In the United States today, many people drink alcohol to relax. Whether it be a glass of wine at home at the end of the day or a trip to a bar with friends, drinking can feel like a necessary part of our daily routines.
One of the challenges people in recovery face is learning how to relax without drinking. Even if you have always had a healthy relationship with alcohol, it is important not to become dependent on it as a coping mechanism or feel like you need it to calm down. Learning to relax without alcohol is key to maintaining healthy drinking habits.
Finding ways to relax without alcohol is also important for anyone wanting to cut down or stop drinking. Whether you have struggled with alcohol use disorder or not, drinking less can have numerous health benefits. Research has shown that for people who consume more than two drinks a day, reducing your alcohol consumption can lower your blood pressure. Quitting drinking may also help you lose weight and reduce your risk of developing illnesses like cancer and heart disease.
Related: Alcohol and sleep
Here are some alcohol-free ways to relax:
Taking a walk, jogging, or participating in other kinds of exercise has proven benefits for your mental health. Research has found that cardiovascular exercise can improve mood and reduce anxiety, helping you feel relaxed. Spending time outside and in nature can add to its relaxing effects.
So, if you are feeling stressed, instead of reaching for a glass of wine, try walking around your neighborhood. Whether you walk alone, with friends, or with a pet, walking is a free and accessible way to relax.
Mindfulness is the practice of focusing only on the present. It involves letting go of past and future worries and being at peace with yourself.
People have practiced mindful meditation for thousands of years to relieve stress, and modern scientists have proven its effectiveness in treating a range of clinical mental disorders and other non-clinical problems.
You can cultivate mindfulness through a variety of exercises and meditation techniques. Deep breathing is a powerful mindfulness tool. It helps you focus on the present while reducing your heart rate and making you feel more relaxed.
You can also try body scanning, where you pay attention to how each part of your body feels. If other thoughts come your way, recognize them and then calmly guide your mind back to your body. This practice helps you to be fully present in the moment and let go of anxiety and stress.
Progressive muscle relaxation (PMR) is a deep relaxation technique that can help relieve anxiety and stress. It involves tensing a group of muscles for five to ten seconds and then suddenly releasing the tension. You repeat the exercise with different muscle groups in your body.
PMR has proven relaxation effects for the body and mind. A systematic review published in BMC Psychiatry found that relaxation training, including PMR, effectively reduced anxiety symptoms. It is a great way to calm yourself down in the comfort of your own home whenever you feel the need.
Guided imagery is an effective stress release technique that involves picturing positive, peaceful settings to make you feel calm. When we visualize calm situations, our body and mind tend to relax, and we feel more at ease.

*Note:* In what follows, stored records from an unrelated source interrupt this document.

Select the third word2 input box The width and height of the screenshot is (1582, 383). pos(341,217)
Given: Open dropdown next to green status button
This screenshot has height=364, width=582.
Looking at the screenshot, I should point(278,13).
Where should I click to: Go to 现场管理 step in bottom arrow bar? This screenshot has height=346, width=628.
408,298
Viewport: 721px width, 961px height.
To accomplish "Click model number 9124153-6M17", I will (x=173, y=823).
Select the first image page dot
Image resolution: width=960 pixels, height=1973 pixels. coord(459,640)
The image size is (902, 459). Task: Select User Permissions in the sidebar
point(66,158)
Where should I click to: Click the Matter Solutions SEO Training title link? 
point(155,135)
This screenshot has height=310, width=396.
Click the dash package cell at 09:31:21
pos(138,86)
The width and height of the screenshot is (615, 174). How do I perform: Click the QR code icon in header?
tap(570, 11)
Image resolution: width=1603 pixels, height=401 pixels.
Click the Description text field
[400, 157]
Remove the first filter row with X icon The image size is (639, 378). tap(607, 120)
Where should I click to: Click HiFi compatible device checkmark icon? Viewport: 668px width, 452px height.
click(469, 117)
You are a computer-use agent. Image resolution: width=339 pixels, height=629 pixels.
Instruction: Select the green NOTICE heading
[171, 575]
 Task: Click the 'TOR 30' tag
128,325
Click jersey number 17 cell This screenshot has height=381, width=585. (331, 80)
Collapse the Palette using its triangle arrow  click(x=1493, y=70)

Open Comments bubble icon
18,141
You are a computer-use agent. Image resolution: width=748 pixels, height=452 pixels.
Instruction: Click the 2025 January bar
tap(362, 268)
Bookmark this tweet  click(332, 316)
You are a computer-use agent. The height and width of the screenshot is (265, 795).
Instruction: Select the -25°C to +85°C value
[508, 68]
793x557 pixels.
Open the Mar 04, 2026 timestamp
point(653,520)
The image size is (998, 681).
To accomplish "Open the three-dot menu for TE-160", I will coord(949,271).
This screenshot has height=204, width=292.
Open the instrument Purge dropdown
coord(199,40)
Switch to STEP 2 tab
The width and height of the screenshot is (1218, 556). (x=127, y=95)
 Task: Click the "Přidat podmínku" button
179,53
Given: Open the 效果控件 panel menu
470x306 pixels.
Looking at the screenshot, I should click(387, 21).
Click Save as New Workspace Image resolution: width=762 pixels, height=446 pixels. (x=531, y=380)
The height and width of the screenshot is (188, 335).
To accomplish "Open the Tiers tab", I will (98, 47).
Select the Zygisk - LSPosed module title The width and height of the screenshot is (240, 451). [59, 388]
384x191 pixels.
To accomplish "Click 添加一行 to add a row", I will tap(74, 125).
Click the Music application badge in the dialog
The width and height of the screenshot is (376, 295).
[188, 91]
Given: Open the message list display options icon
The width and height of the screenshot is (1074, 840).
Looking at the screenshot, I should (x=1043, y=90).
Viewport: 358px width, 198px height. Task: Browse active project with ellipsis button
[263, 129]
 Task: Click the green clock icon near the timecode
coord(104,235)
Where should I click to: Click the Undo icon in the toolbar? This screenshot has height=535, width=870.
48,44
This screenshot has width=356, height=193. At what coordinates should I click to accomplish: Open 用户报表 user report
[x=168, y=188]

Guided imagery can have many benefits for your mental health. Research has shown it may help relieve insomnia, decrease the perception of pain, and reduce symptoms of depression. It is a simple relaxation tool with very powerful effects.
If alcohol is ingrained in your life and you’re struggling to think of ways to relax, be gentle to yourself! The most important and effective way to create lasting change is try, try, and try again.
Our brains take time to adjust to new things. Don’t beat yourself up or be discouraged if certain techniques or approaches don’t work right off the bat. Over time, you’ll find what works for you and what doesn’t, and best of all, you’ll be able to move forward with a clear head!